---------- DATA SECTION ----------

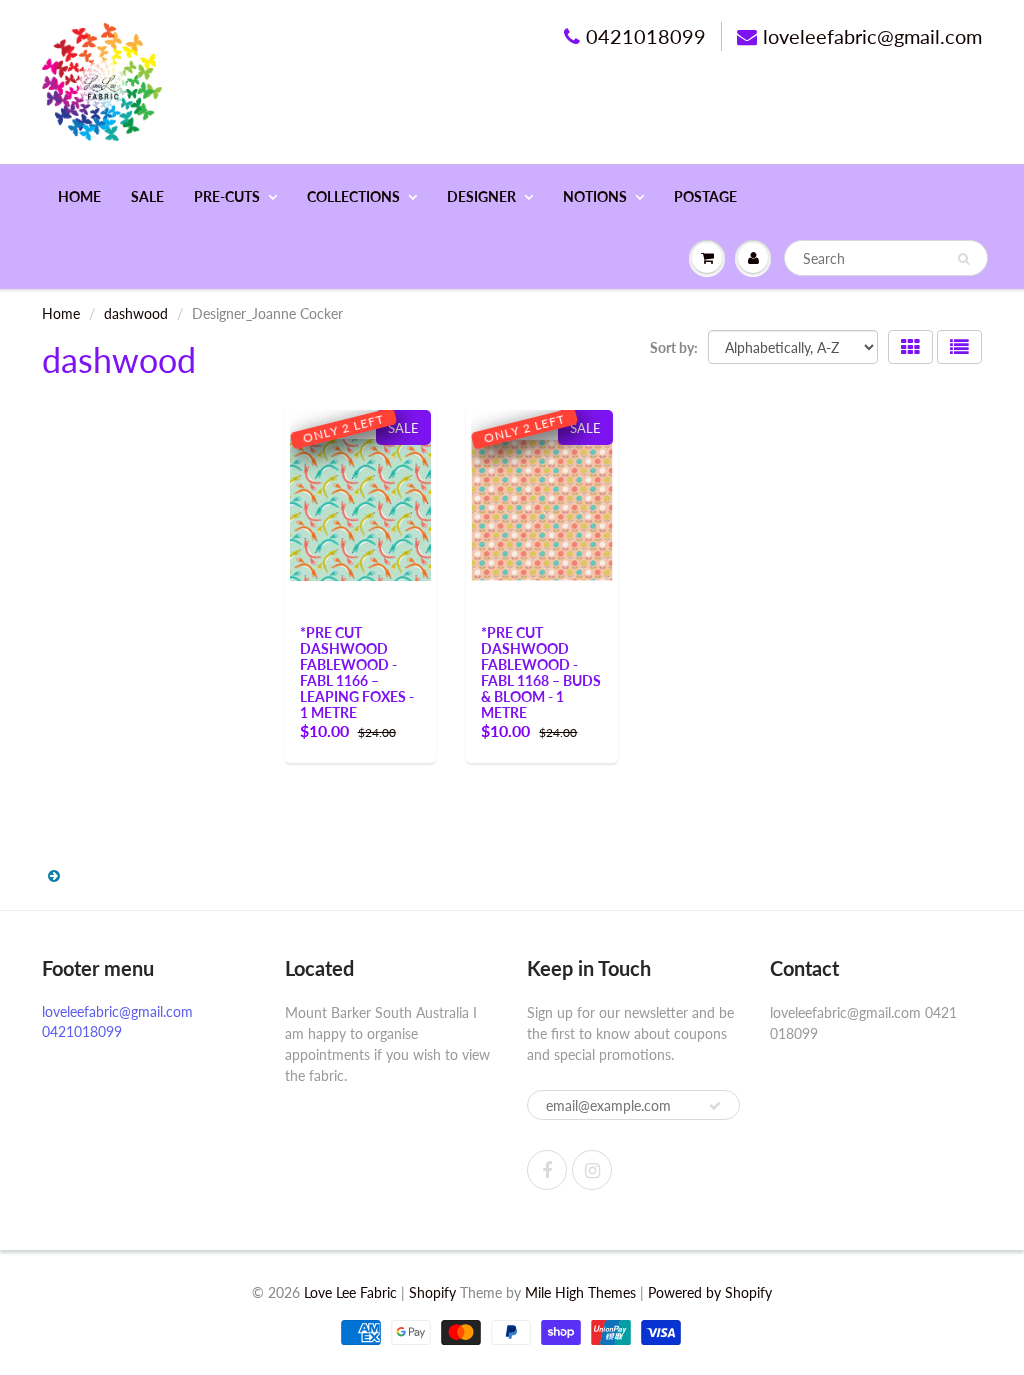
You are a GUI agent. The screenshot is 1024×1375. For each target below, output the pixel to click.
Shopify (432, 1292)
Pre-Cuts (227, 196)
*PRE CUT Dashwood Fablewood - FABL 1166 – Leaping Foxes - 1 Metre (357, 672)
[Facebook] (547, 1170)
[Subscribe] (715, 1106)
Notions (595, 196)
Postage (705, 196)
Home (79, 196)
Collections (353, 196)
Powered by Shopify (710, 1292)
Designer (481, 196)
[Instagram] (592, 1170)
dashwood (136, 313)
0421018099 (646, 36)
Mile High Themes (580, 1292)
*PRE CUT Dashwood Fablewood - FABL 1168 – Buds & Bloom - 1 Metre (541, 672)
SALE (147, 196)
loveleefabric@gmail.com (872, 36)
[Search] (963, 259)
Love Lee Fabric (350, 1292)
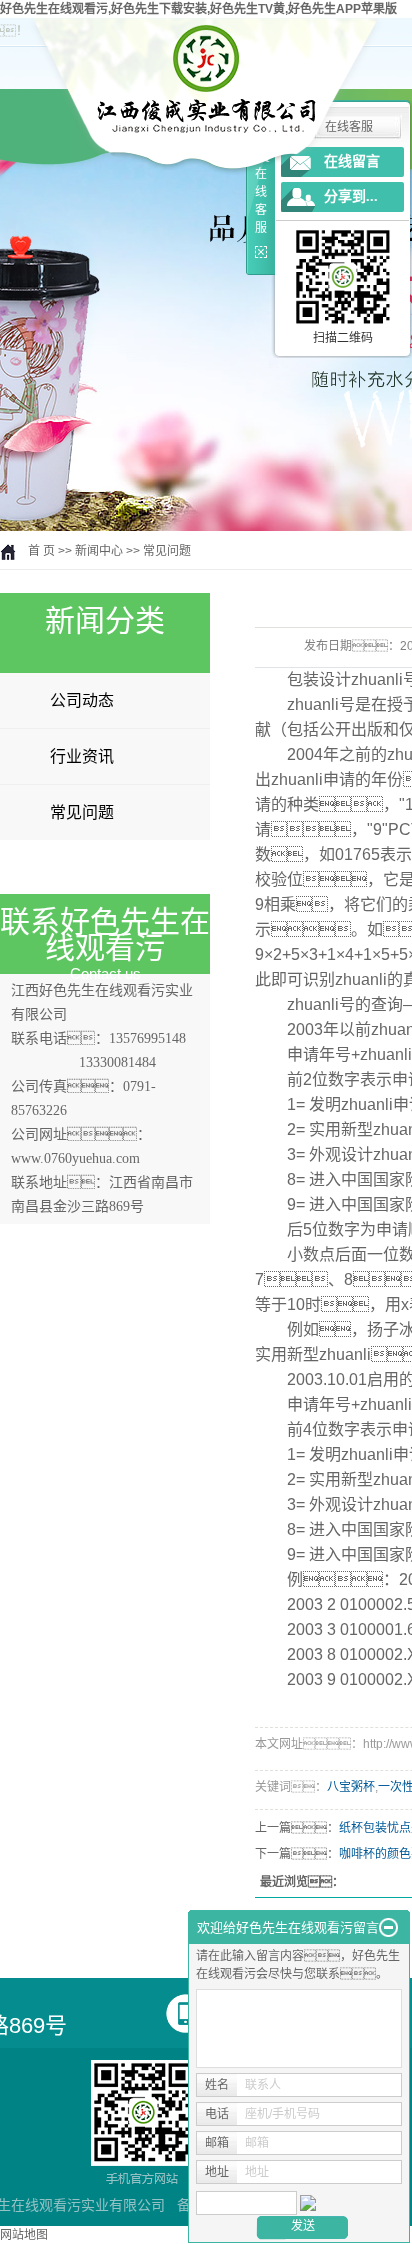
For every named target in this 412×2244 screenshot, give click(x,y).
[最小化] (388, 1928)
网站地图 (24, 2235)
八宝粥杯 (351, 1787)
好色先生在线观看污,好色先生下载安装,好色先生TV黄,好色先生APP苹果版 (198, 9)
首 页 (41, 551)
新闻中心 (99, 551)
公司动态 (82, 700)
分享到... (351, 196)
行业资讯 (82, 756)
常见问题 (167, 551)
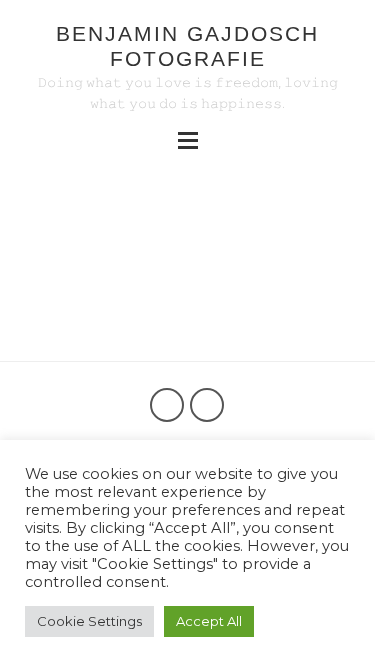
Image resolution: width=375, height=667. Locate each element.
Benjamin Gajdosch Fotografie (187, 46)
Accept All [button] (209, 621)
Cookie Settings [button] (89, 621)
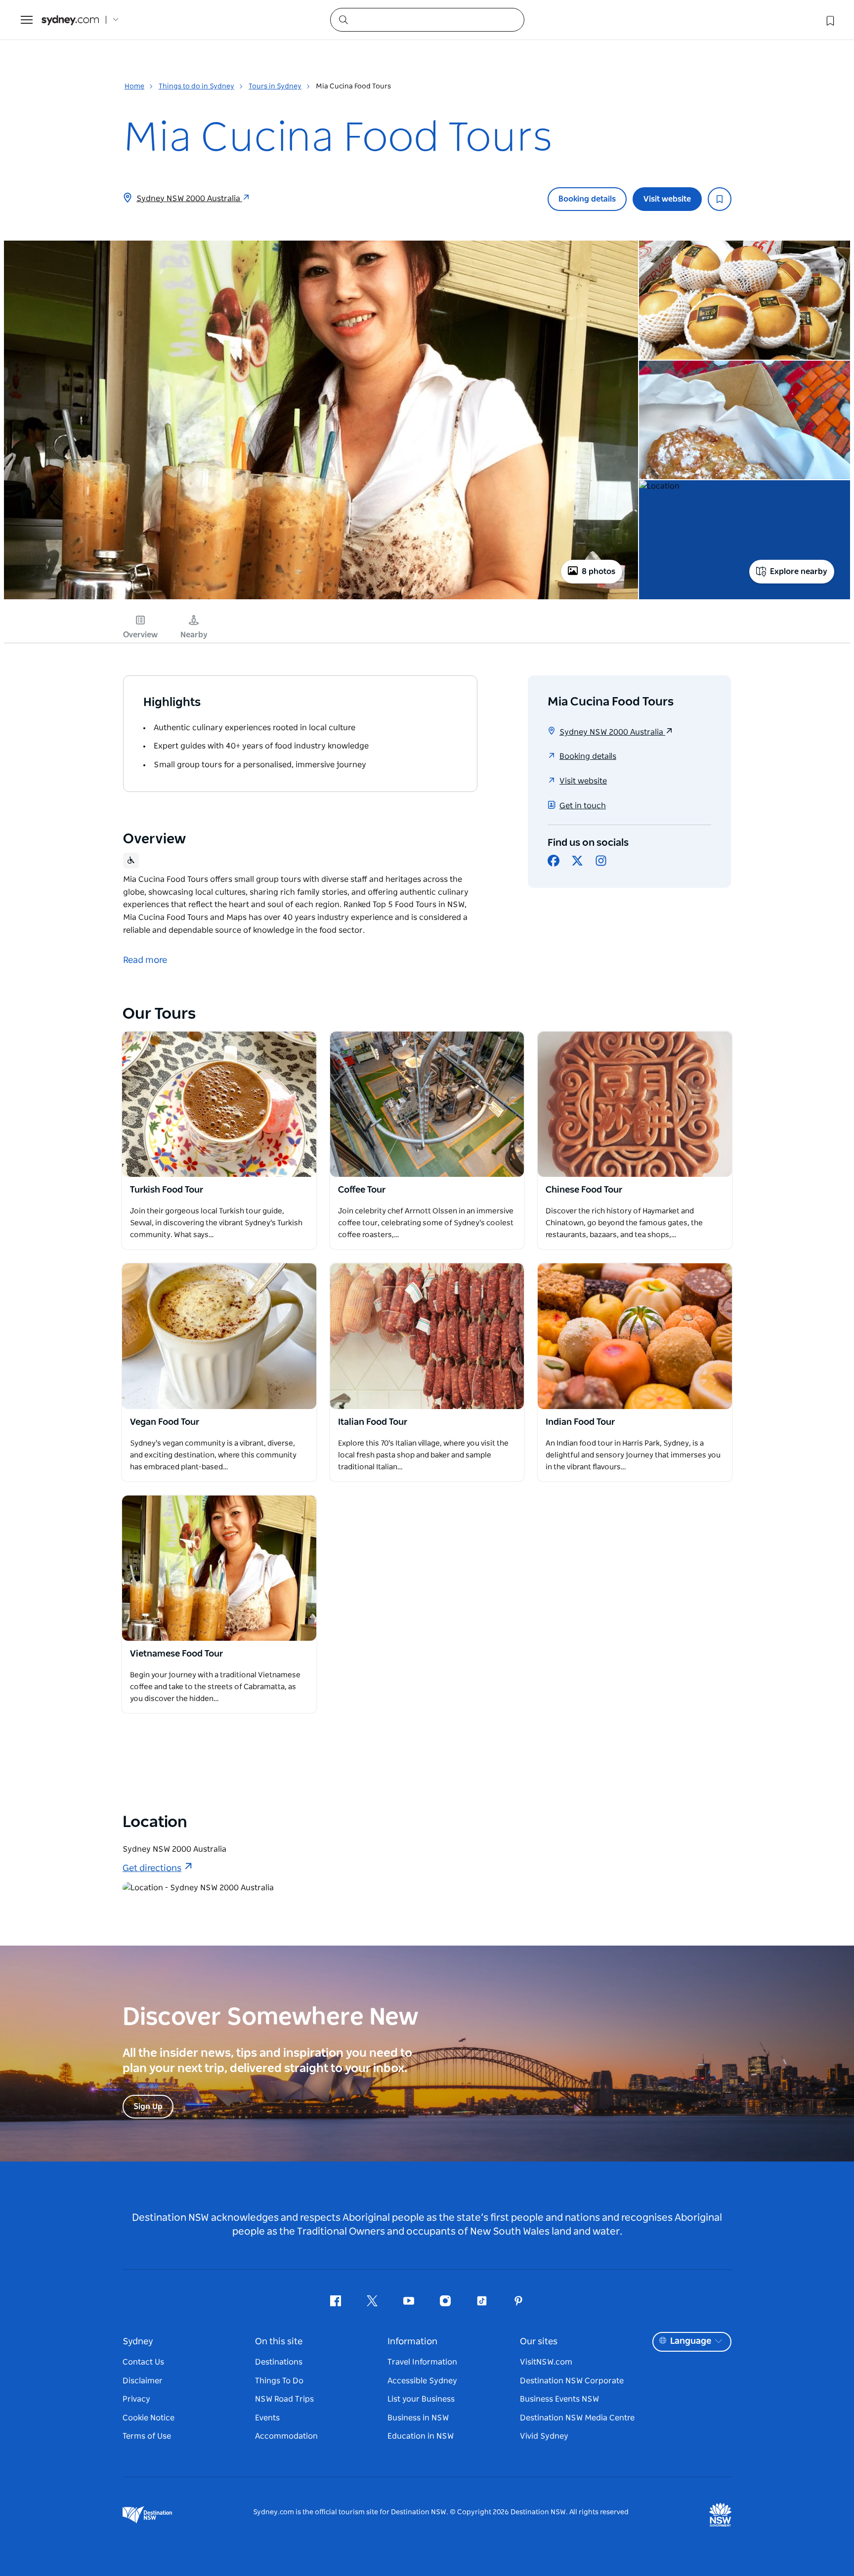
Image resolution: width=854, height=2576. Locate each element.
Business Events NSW (559, 2399)
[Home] (70, 20)
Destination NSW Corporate (572, 2381)
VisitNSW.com (546, 2362)
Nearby (194, 635)
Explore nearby (798, 572)
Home (134, 86)
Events (267, 2418)
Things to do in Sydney (196, 86)
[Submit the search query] (343, 19)
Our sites (538, 2341)
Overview (140, 635)
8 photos (598, 572)
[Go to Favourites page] (829, 20)
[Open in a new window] (219, 1104)
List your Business (421, 2399)
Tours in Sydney (275, 86)
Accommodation (286, 2436)
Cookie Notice (148, 2418)
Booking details (587, 199)
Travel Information (422, 2362)
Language (690, 2341)
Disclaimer (143, 2381)
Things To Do (279, 2381)
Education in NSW (420, 2436)
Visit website (667, 199)
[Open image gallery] (321, 598)
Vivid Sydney (544, 2436)
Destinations (278, 2362)
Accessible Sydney (422, 2381)
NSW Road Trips (284, 2399)
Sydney (138, 2341)
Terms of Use (147, 2436)
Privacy (136, 2399)
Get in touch (582, 806)
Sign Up (148, 2107)
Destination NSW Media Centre (577, 2418)
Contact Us (143, 2362)
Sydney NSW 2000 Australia (189, 199)
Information (412, 2341)
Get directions (152, 1868)
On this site (278, 2341)
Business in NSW (418, 2418)
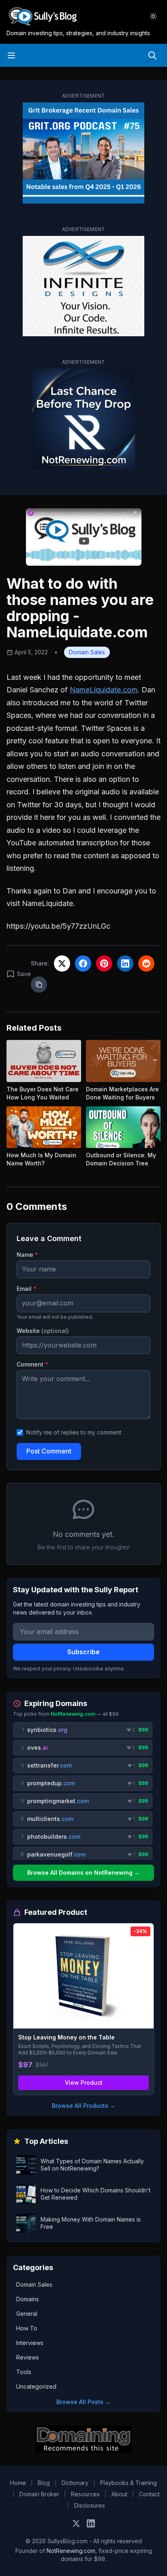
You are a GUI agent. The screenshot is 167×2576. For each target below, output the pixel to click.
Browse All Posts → (83, 2401)
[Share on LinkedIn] (125, 963)
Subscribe (83, 1652)
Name (27, 1254)
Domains (27, 2299)
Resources (85, 2494)
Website (43, 1330)
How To (26, 2328)
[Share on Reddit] (146, 963)
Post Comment (48, 1451)
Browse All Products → (84, 2105)
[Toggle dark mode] (153, 16)
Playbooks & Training (128, 2482)
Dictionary (75, 2482)
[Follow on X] (76, 2523)
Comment (32, 1364)
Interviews (29, 2342)
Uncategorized (36, 2386)
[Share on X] (62, 963)
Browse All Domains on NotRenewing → (83, 1872)
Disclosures (89, 2505)
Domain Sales (87, 652)
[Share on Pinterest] (104, 963)
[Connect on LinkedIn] (91, 2523)
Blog (44, 2482)
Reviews (27, 2357)
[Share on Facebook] (83, 963)
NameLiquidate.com (103, 689)
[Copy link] (39, 984)
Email (26, 1288)
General (26, 2313)
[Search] (152, 55)
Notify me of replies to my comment (73, 1432)
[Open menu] (11, 55)
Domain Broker (39, 2494)
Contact (149, 2494)
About (119, 2494)
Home (18, 2482)
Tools (23, 2371)
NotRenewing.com (71, 2550)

----------

All lines of the listing that contain the word "Metre" should be copied out.

*PRE CUT Dashwood Fablewood - FABL 1166 – Leaping Foxes - 1 Metre (357, 672)
*PRE CUT Dashwood Fablewood - FABL 1168 – Buds & Bloom - 1 Metre (541, 672)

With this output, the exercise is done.